Whereas iSTART operates within the “Reading-focused” and “Writing-focused” categories of Intelligent Tutoring Systems and thus aims to equip K-12 students with the tools to master writing and literary comprehension skills, iSTART-ALL is an instructional technology that incorporates the kinds of functional language and vernacular education that are present in what the authors describe as “deep-level reasoning,” which are represented in the kinds of exchanges that exist in “life-relevant” communication (Kandlhofer et al, 2016; Johnson, Guerrero, Tighe, & McNamara, 2017, pp. 125-126). These include, but are not limited to, family, health, safety, and financial literacies, and are taught through an exercise of “natural language processing algorithms” that can be assessed to determine a student’s progress within the web-based platform (Johnson et al, 2017, p. 127). Thus, the research demonstrates how AI not only effects literacy education across various age demographics but more importantly how it can be developed to impact communities of adults who may be unable to apply appropriate levels of reasoning as a byproduct of low reading and literacy levels.

AI Applications for Students with Impairments:

In the context of creating equitable and inclusive environments where students can explore the breadth of their intellectual capabilities, automated learning systems have also helped to strengthen spaces where students with (among other impairments) physical disabilities can learn and thrive!

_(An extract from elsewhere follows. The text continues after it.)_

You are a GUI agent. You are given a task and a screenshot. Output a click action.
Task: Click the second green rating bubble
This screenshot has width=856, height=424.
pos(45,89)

McCarthy et al (2016), in their case study: “An Artificial Intelligence Tutor: A Supplementary Tool for Teaching and Practicing Braille,” examine the effectiveness of ITS-style systems designed for students with impaired vision. Named the “Braille Tutor,” the technology is an internet-based AI learning tool that relies on a conventional methodology known as “adaptive instruction,” which automatically adjusts the experience of each student according to their performance (pp. 313-314). Doing so allows them to navigate the various modules of the platform in accordance with their demonstrated level of comprehension. Provided is a video of the Braille Tutor platform in action.

Media embedded June 3, 2019

As is the case with iSTART, Braille Tutor encourages mastery and command. Thus, the research would suggest that creating equitable environments for students to engage with learning instruments in authentic pedagogical systems must not only be consistent in terms of the opportunities presented in the learning experience, but in the comparative nature in which student performance is assessed.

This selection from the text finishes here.